#### [BRIEF]
Print every record word for word.

#### [DATA UNDER STUDY]
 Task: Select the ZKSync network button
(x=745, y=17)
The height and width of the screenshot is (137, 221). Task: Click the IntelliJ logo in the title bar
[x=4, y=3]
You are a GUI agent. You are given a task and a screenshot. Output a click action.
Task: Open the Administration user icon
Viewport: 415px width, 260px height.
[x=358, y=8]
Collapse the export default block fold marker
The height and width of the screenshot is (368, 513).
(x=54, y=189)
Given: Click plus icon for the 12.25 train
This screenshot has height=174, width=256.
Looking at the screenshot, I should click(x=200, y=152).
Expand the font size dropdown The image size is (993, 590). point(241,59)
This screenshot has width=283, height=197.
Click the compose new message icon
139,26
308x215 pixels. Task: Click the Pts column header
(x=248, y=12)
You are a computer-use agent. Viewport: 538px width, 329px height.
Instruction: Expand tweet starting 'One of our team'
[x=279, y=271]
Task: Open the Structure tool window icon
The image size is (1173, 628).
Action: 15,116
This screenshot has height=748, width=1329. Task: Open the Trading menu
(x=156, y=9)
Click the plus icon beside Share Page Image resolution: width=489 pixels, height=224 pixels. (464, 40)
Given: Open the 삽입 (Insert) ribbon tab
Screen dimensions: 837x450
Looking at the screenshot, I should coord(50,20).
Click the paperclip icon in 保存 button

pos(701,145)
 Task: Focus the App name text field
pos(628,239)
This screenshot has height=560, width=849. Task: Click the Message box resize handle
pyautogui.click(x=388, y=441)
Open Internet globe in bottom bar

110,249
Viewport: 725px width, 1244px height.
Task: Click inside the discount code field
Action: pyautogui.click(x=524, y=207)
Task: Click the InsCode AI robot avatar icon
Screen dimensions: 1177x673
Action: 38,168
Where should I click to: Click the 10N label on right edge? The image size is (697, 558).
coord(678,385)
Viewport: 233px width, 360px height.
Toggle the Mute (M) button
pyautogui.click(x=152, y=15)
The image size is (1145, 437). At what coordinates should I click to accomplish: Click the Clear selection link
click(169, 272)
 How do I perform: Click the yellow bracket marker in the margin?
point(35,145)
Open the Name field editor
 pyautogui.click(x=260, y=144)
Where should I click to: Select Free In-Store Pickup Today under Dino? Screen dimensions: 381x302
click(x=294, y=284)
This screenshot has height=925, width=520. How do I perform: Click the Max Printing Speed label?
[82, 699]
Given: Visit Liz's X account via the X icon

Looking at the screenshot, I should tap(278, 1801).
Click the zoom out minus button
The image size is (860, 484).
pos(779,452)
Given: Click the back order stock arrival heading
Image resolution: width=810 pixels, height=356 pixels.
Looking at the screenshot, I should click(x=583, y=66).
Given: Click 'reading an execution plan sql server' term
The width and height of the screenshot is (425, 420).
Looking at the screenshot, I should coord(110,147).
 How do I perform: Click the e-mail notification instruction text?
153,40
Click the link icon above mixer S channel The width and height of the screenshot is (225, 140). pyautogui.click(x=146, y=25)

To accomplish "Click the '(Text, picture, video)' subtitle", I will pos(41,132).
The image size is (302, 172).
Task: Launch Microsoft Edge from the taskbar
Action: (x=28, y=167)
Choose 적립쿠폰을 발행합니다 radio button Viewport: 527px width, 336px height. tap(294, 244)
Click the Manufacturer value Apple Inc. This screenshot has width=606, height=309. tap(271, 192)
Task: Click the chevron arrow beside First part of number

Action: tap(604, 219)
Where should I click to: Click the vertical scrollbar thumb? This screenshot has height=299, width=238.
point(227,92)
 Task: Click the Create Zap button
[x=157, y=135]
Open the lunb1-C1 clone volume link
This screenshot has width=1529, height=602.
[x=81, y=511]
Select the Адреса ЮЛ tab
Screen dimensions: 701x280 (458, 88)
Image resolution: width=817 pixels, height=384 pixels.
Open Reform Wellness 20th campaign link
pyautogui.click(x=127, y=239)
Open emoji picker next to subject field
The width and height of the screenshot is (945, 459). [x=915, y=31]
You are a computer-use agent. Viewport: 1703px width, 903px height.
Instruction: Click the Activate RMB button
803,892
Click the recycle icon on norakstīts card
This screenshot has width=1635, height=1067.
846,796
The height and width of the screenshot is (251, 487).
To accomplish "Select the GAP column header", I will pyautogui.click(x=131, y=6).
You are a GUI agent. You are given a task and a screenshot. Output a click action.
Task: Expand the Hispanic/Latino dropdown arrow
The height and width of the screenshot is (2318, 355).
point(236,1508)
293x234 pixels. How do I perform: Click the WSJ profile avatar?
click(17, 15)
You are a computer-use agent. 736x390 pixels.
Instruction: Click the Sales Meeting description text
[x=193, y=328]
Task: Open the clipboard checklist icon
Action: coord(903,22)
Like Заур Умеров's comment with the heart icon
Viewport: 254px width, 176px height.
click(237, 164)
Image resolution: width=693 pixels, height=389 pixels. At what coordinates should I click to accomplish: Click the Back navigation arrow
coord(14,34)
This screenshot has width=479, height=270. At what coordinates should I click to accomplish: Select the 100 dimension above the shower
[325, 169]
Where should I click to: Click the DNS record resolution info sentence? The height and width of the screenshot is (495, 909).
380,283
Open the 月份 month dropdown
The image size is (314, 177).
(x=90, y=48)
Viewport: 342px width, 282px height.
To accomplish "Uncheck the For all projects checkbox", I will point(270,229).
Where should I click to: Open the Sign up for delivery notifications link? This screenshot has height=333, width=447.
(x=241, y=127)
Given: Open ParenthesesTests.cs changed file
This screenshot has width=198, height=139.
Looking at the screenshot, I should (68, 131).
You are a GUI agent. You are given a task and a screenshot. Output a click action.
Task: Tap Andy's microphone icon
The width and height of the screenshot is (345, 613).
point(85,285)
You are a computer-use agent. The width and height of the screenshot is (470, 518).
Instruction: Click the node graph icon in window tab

#### [WRITTEN RESPONSE]
 Task: Select the ZKSync network button
(x=745, y=17)
The height and width of the screenshot is (137, 221). Task: Click the IntelliJ logo in the title bar
[x=4, y=3]
You are a GUI agent. You are given a task and a screenshot. Output a click action.
Task: Open the Administration user icon
Viewport: 415px width, 260px height.
[x=358, y=8]
Collapse the export default block fold marker
The height and width of the screenshot is (368, 513).
(x=54, y=189)
Given: Click plus icon for the 12.25 train
This screenshot has height=174, width=256.
Looking at the screenshot, I should click(x=200, y=152).
Expand the font size dropdown The image size is (993, 590). point(241,59)
This screenshot has width=283, height=197.
Click the compose new message icon
139,26
308x215 pixels. Task: Click the Pts column header
(x=248, y=12)
You are a computer-use agent. Viewport: 538px width, 329px height.
Instruction: Expand tweet starting 'One of our team'
[x=279, y=271]
Task: Open the Structure tool window icon
The image size is (1173, 628).
Action: 15,116
This screenshot has height=748, width=1329. Task: Open the Trading menu
(x=156, y=9)
Click the plus icon beside Share Page Image resolution: width=489 pixels, height=224 pixels. (464, 40)
Given: Open the 삽입 (Insert) ribbon tab
Screen dimensions: 837x450
Looking at the screenshot, I should coord(50,20).
Click the paperclip icon in 保存 button

pos(701,145)
 Task: Focus the App name text field
pos(628,239)
This screenshot has height=560, width=849. Task: Click the Message box resize handle
pyautogui.click(x=388, y=441)
Open Internet globe in bottom bar

110,249
Viewport: 725px width, 1244px height.
Task: Click inside the discount code field
Action: pyautogui.click(x=524, y=207)
Task: Click the InsCode AI robot avatar icon
Screen dimensions: 1177x673
Action: 38,168
Where should I click to: Click the 10N label on right edge? The image size is (697, 558).
coord(678,385)
Viewport: 233px width, 360px height.
Toggle the Mute (M) button
pyautogui.click(x=152, y=15)
The image size is (1145, 437). At what coordinates should I click to accomplish: Click the Clear selection link
click(169, 272)
 How do I perform: Click the yellow bracket marker in the margin?
point(35,145)
Open the Name field editor
 pyautogui.click(x=260, y=144)
Where should I click to: Select Free In-Store Pickup Today under Dino? Screen dimensions: 381x302
click(x=294, y=284)
This screenshot has height=925, width=520. How do I perform: Click the Max Printing Speed label?
[82, 699]
Given: Visit Liz's X account via the X icon

Looking at the screenshot, I should tap(278, 1801).
Click the zoom out minus button
The image size is (860, 484).
pos(779,452)
Given: Click the back order stock arrival heading
Image resolution: width=810 pixels, height=356 pixels.
Looking at the screenshot, I should click(x=583, y=66).
Given: Click 'reading an execution plan sql server' term
The width and height of the screenshot is (425, 420).
Looking at the screenshot, I should coord(110,147).
 How do I perform: Click the e-mail notification instruction text?
153,40
Click the link icon above mixer S channel The width and height of the screenshot is (225, 140). pyautogui.click(x=146, y=25)

To accomplish "Click the '(Text, picture, video)' subtitle", I will pos(41,132).
The image size is (302, 172).
Task: Launch Microsoft Edge from the taskbar
Action: (x=28, y=167)
Choose 적립쿠폰을 발행합니다 radio button Viewport: 527px width, 336px height. tap(294, 244)
Click the Manufacturer value Apple Inc. This screenshot has width=606, height=309. tap(271, 192)
Task: Click the chevron arrow beside First part of number

Action: tap(604, 219)
Where should I click to: Click the vertical scrollbar thumb? This screenshot has height=299, width=238.
point(227,92)
 Task: Click the Create Zap button
[x=157, y=135]
Open the lunb1-C1 clone volume link
This screenshot has width=1529, height=602.
[x=81, y=511]
Select the Адреса ЮЛ tab
Screen dimensions: 701x280 (458, 88)
Image resolution: width=817 pixels, height=384 pixels.
Open Reform Wellness 20th campaign link
pyautogui.click(x=127, y=239)
Open emoji picker next to subject field
The width and height of the screenshot is (945, 459). [x=915, y=31]
You are a computer-use agent. Viewport: 1703px width, 903px height.
Instruction: Click the Activate RMB button
803,892
Click the recycle icon on norakstīts card
This screenshot has width=1635, height=1067.
846,796
The height and width of the screenshot is (251, 487).
To accomplish "Select the GAP column header", I will pyautogui.click(x=131, y=6).
You are a GUI agent. You are given a task and a screenshot. Output a click action.
Task: Expand the Hispanic/Latino dropdown arrow
The height and width of the screenshot is (2318, 355).
point(236,1508)
293x234 pixels. How do I perform: Click the WSJ profile avatar?
click(17, 15)
You are a computer-use agent. 736x390 pixels.
Instruction: Click the Sales Meeting description text
[x=193, y=328]
Task: Open the clipboard checklist icon
Action: coord(903,22)
Like Заур Умеров's comment with the heart icon
Viewport: 254px width, 176px height.
click(237, 164)
Image resolution: width=693 pixels, height=389 pixels. At what coordinates should I click to accomplish: Click the Back navigation arrow
coord(14,34)
This screenshot has width=479, height=270. At what coordinates should I click to accomplish: Select the 100 dimension above the shower
[325, 169]
Where should I click to: Click the DNS record resolution info sentence? The height and width of the screenshot is (495, 909).
380,283
Open the 月份 month dropdown
The image size is (314, 177).
(x=90, y=48)
Viewport: 342px width, 282px height.
To accomplish "Uncheck the For all projects checkbox", I will point(270,229).
Where should I click to: Open the Sign up for delivery notifications link? This screenshot has height=333, width=447.
(x=241, y=127)
Given: Open ParenthesesTests.cs changed file
This screenshot has width=198, height=139.
Looking at the screenshot, I should (68, 131).
You are a GUI agent. You are given a task and a screenshot. Output a click action.
Task: Tap Andy's microphone icon
The width and height of the screenshot is (345, 613).
point(85,285)
You are a computer-use agent. The width and height of the screenshot is (470, 518).
Instruction: Click the node graph icon in window tab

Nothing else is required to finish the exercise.